GIVEN TEXT:
------------------------------------------------------------------------

No significant association was observed between APOH SNPs and SVR. One explanation could be that the impact of each individual variant on apoH levels is not large enough to further impact on SVR. Moreover, our study was underpowered to detect an association signal between SVR and variant with minor allele frequency below 0.1, which is the case for four of the six tested APOH SNPs. As an example, the power to detect an association between SVR and the missense SNP rs1801690 was 55% at the 0.05 type I error level for an additive OR of 2. Finally, despite a careful literature search and public database screening, we may have missed some variants impacting on apoH levels that are not identified yet.

------------------------------------------------------------------------

INFORMATION PROVIDED:
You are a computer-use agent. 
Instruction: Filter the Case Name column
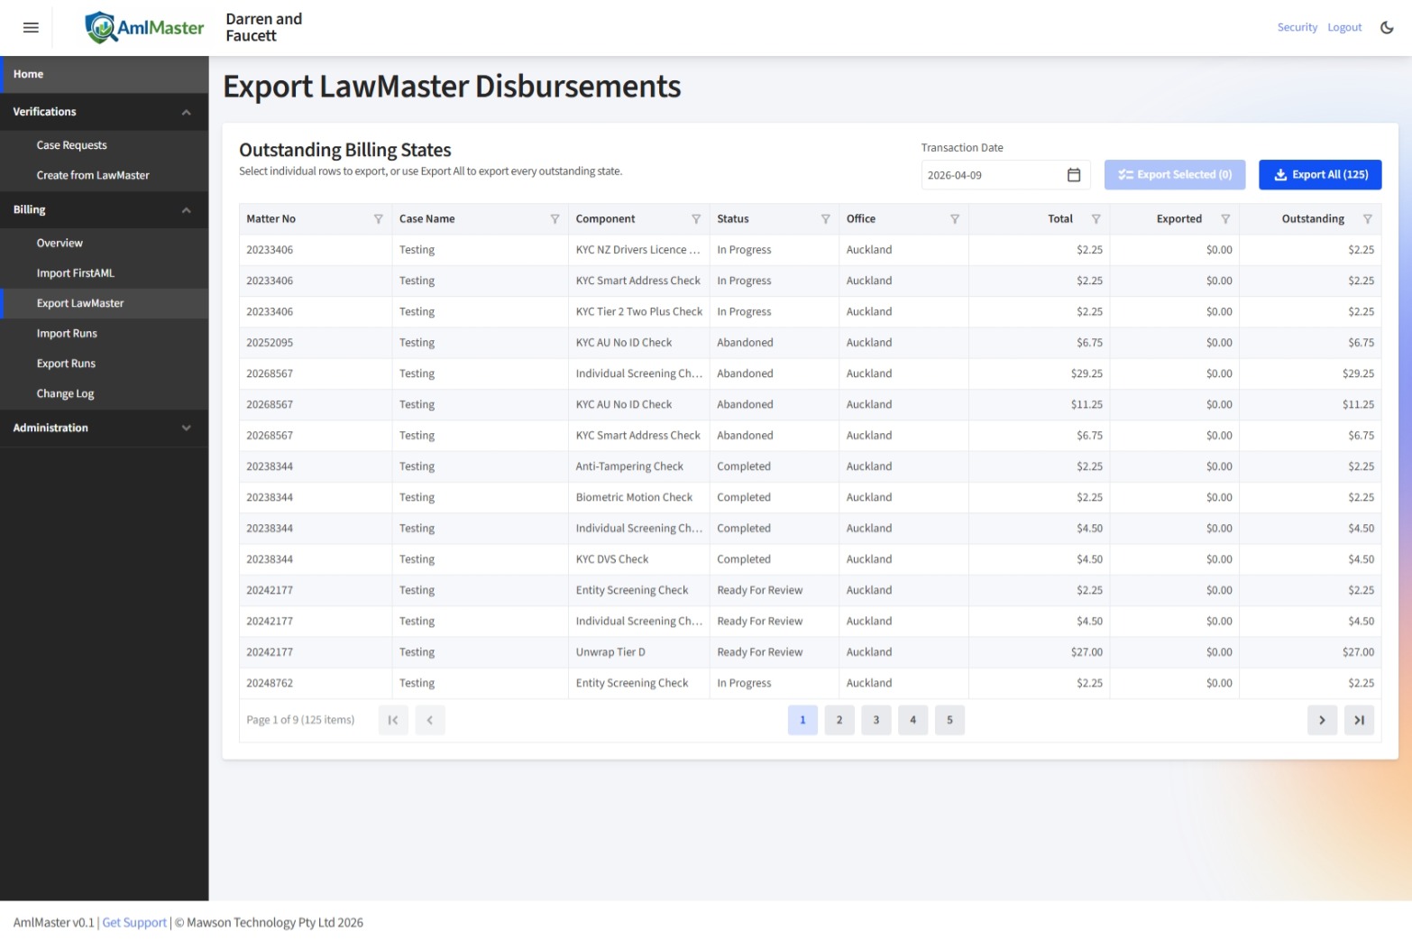[554, 218]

------------------------------------------------------------------------

EXERCISES TO COMPLETE:
**1)** Quote the part of the APOH passage that opens with the words containing "No significant association" and closes with "not identified yet.".
**2)** In the APOH passage, what power did the study have to detect an association between SVR and the missense SNP rs1801690?
**3)** Render this sentence from the APOH passage in Spanish: "No significant association was observed between APOH SNPs and SVR."
Answer using only the APOH passage.

COMPLETED EXERCISE:
**1)**
No significant association was observed between APOH SNPs and SVR. One explanation could be that the impact of each individual variant on apoH levels is not large enough to further impact on SVR. Moreover, our study was underpowered to detect an association signal between SVR and variant with minor allele frequency below 0.1, which is the case for four of the six tested APOH SNPs. As an example, the power to detect an association between SVR and the missense SNP rs1801690 was 55% at the 0.05 type I error level for an additive OR of 2. Finally, despite a careful literature search and public database screening, we may have missed some variants impacting on apoH levels that are not identified yet.

**2)** 55%, at the 0.05 type I error level for an additive OR of 2.

**3)** No se observó ninguna asociación significativa entre los SNP de APOH y la SVR.